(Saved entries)

------------------------------------------------------------------------

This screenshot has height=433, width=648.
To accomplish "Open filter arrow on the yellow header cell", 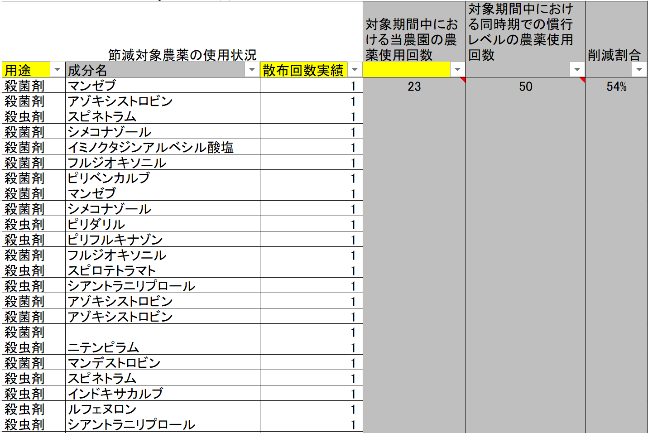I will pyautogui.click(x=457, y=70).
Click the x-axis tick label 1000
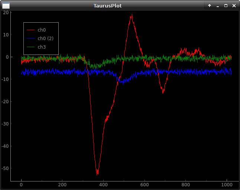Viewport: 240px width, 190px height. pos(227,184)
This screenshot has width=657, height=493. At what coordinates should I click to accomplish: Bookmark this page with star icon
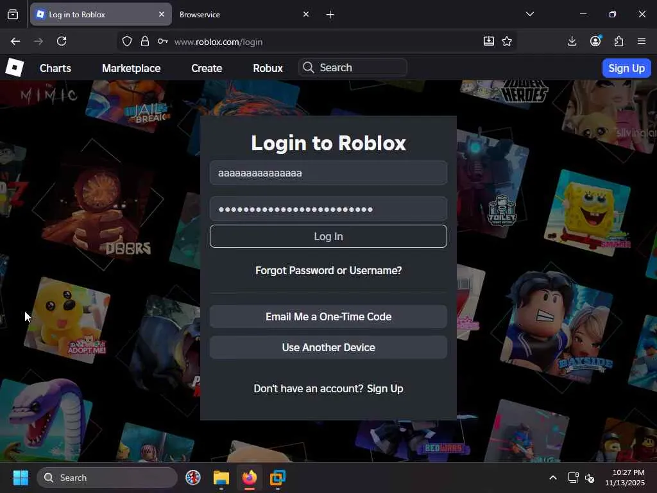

------------------------------------------------------------------------

> **PROBLEM STATEMENT**: Search the records for the string "This", and copy every line that holds it.

> **EXERCISE SOLUTION**:
This screenshot has height=433, width=648.
This screenshot has width=657, height=493. At what coordinates should I click to accomplish: Bookmark this page with star icon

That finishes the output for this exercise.